Page text:
Jost Hite ran a mill and tavern in Virginia. His children and later descendants built homes in this area of Virginia, the best known probably being Belle Grove, a home built by his grandson Isaac Hite, Jr. from 1794-1797, now a National Historic Trust Site. Isaac's wife Nelly was the sister of President James Madison.   Isaac's first son James Madison Hite built or remodeled another home 1812-1820 named Guilford, a 2-story brick Roman Revival style house. During the Civil War, Belle Grove was at the center of the decisive Battle of Cedar Creek.
 

  "Fort Bowman" (aka Harmony Hall) in today's Shenandoah County, was the home of Mary (Hite) Bowman (born 1708), the eldest surviving child of Jost Hite, and the wife of George Bowman (1709-1768), the extant "Stone House" was constructed 1751/5 and the extant Bowman Cemetery was use by the early family for 100 years.

Data block:
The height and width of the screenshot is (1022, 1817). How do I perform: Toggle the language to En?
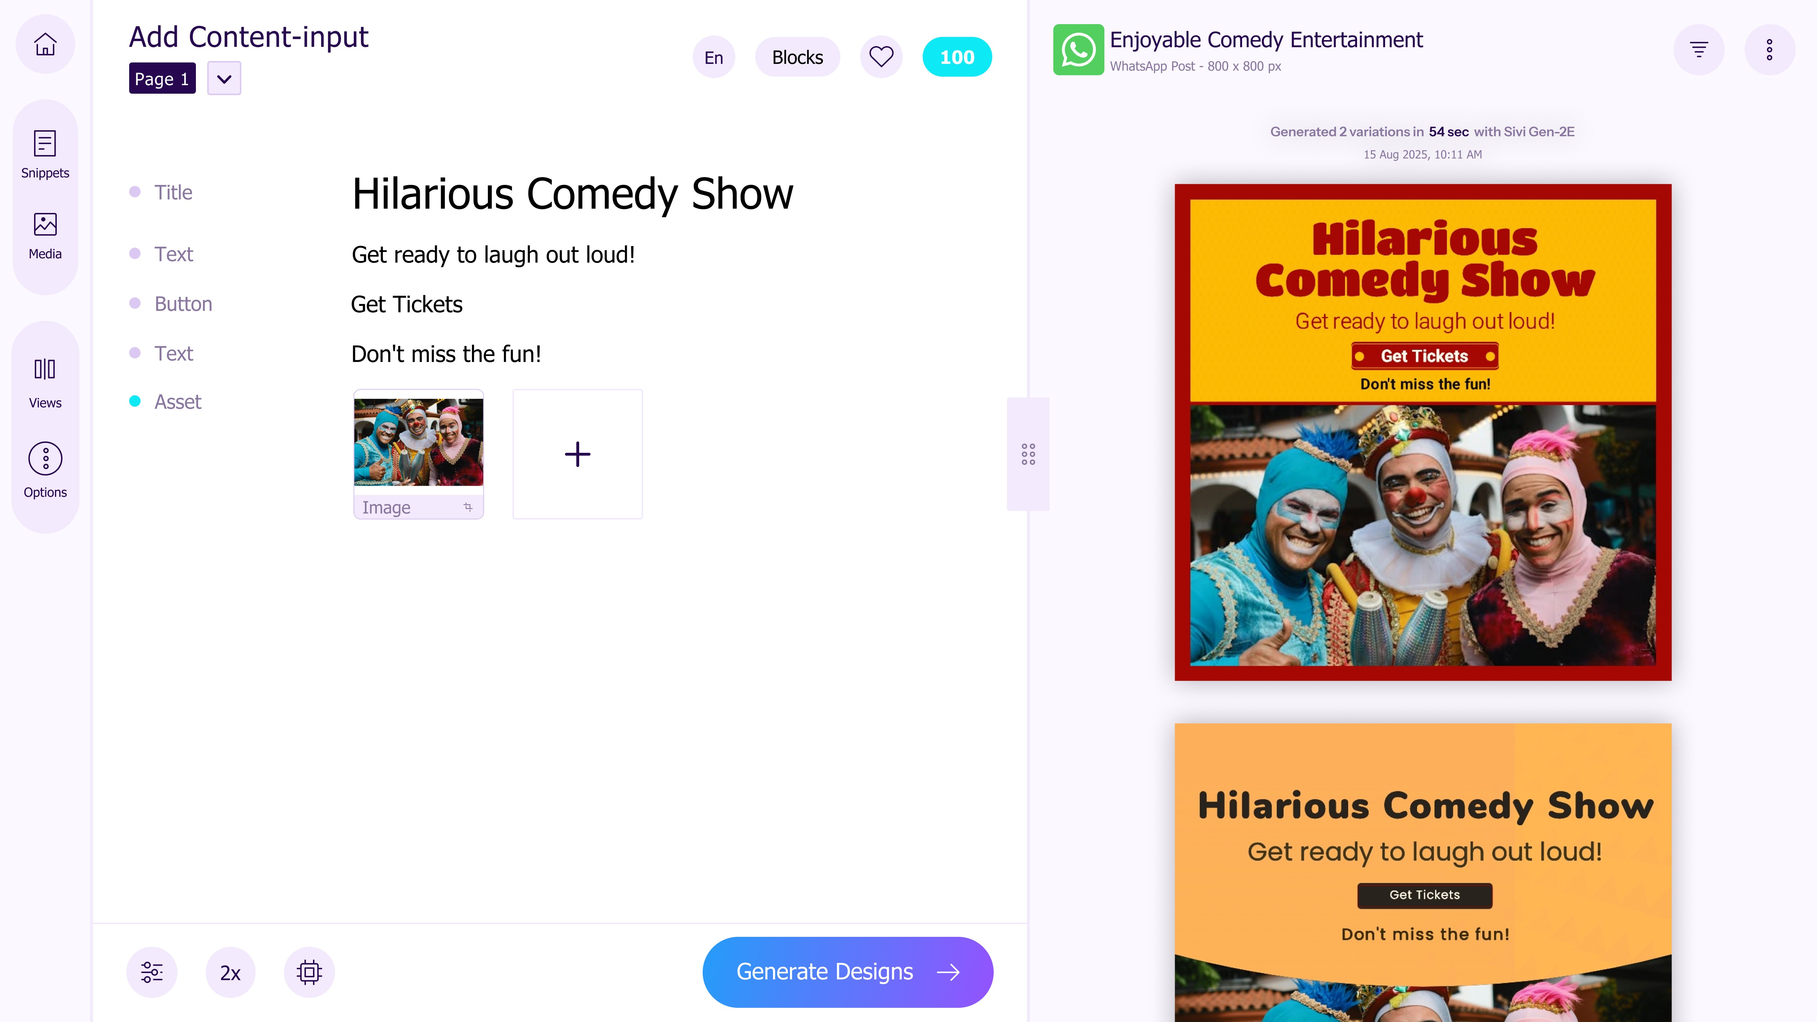coord(713,56)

Task to complete: Using the page text about the Hite family homes, explain how Belle Grove is connected to the family of President James Madison, in one to three sentences.

The response: Belle Grove was built from 1794 to 1797 by Isaac Hite, Jr., a grandson of Jost Hite. Isaac's wife Nelly was the sister of President James Madison.